The full Senate will consider a bill to limit financial damages in cases where injured workers can prove deliberate intent by employers who cut corners on safety following narrow approval in committee.
After more than an hour of discussion Tuesday, members of the Senate Judiciary Committee voted 10-7 to advance House Bill 3270.
The House of Delegates very narrowly voted to approve the bill last week, 52-45, after passionate debate about the value of a life in dangerous workplace situations.
West Virginia’s workers compensation policies were established to cover liability for workplace injuries. But if injured workers can meet a burden of proof that their employers acted with “deliberate intent,” then they may be eligible for court claims beyond what workers comp provides.
Business representatives, particularly from the timber industry, have contended that West Virginia’s current policies mean insurance costs are growing at unsustainable rates, even for responsible employers.
Injured workers, family members and their attorneys have responded with stories of workplace accidents that could have been prevented, saying their ability to earn a living would never be the same.
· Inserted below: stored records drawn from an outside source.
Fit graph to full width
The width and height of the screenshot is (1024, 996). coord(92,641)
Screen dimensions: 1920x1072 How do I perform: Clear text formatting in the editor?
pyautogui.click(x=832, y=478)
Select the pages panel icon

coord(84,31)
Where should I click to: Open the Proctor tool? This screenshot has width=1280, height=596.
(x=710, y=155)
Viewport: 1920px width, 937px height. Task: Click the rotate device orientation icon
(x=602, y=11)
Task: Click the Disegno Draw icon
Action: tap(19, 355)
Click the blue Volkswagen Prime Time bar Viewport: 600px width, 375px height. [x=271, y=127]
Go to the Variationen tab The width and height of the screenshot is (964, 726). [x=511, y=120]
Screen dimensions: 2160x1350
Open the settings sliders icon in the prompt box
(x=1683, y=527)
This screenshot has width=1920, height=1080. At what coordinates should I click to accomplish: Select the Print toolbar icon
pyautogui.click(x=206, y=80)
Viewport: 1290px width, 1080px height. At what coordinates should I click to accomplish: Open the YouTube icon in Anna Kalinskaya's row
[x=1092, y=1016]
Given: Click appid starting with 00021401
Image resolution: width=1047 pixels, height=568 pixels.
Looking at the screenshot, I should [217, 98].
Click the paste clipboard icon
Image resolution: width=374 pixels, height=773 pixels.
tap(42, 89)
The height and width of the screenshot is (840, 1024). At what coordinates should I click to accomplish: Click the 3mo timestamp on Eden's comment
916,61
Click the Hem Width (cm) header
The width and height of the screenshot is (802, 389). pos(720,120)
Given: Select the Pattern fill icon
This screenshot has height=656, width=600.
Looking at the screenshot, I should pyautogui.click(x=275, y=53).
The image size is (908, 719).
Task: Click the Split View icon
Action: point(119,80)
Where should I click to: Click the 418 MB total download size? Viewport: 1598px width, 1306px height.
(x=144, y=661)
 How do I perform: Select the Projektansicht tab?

Examples include stories of being crushed by rock falls, traumatic head injuries and limbs lost to accidents with saws.
The bill that was amended during its consideration by the Legislature would limit non-economic damages to whichever is higher: two times the economic damages in a case or $500,000 per person. And claims for lung damage in workplace settings would have a higher burden of proof applied.
“We were able — instead of fighting like we did all of last session, working on opposite goals — we came together,” attorney J.R. Carter, who represents injured workers, told senators. “We sat down and we tried to find a compromise.
“And we thought that adequately protecting interests of injured workers who were victims of deliberate intent, but still provide some avenue of relief to business and industry — that you have some type of certainty with claims from an underwriting evaluation standpoint, something that might help premiums go down — this compromise bill will help make sure there are no runaway verdicts.”
In Senate Judiciary, much of the debate surrounded standards in the bill for occupational pneumoconiosis cases, or lung disease that has developed from dust in the workplace.
The bill has a threshold that “the employee asserting a cause of action based upon this clause must prove that the employer fraudulently concealed or manipulated dust samples or air quality samples.”
Senator Laura Wakim Chapman, R-Ohio, argued that the standard is too high for workers to prove fraudulent behavior by the employer, and she offered two amendments.
With the first, Chapman moved to strike that entire section. That amendment narrowly failed.
On the second, Chapman, moved to take out the requirement to prove fraudulent intent by the employer, which would still require showing that the employer concealed or manipulated the dust situation. That change was narrowly approved.
“I don’t know how you can seal or manipulate anything without having an intention to do so by adding the word fraudulently, that takes you case into such a high burden of proof that really anybody can get away with anything,” Chapman said.
“If ‘fraudulently’ is included that will make the burden so much higher for these particular cases even though other deliberate intent cases do not require the fraud element.”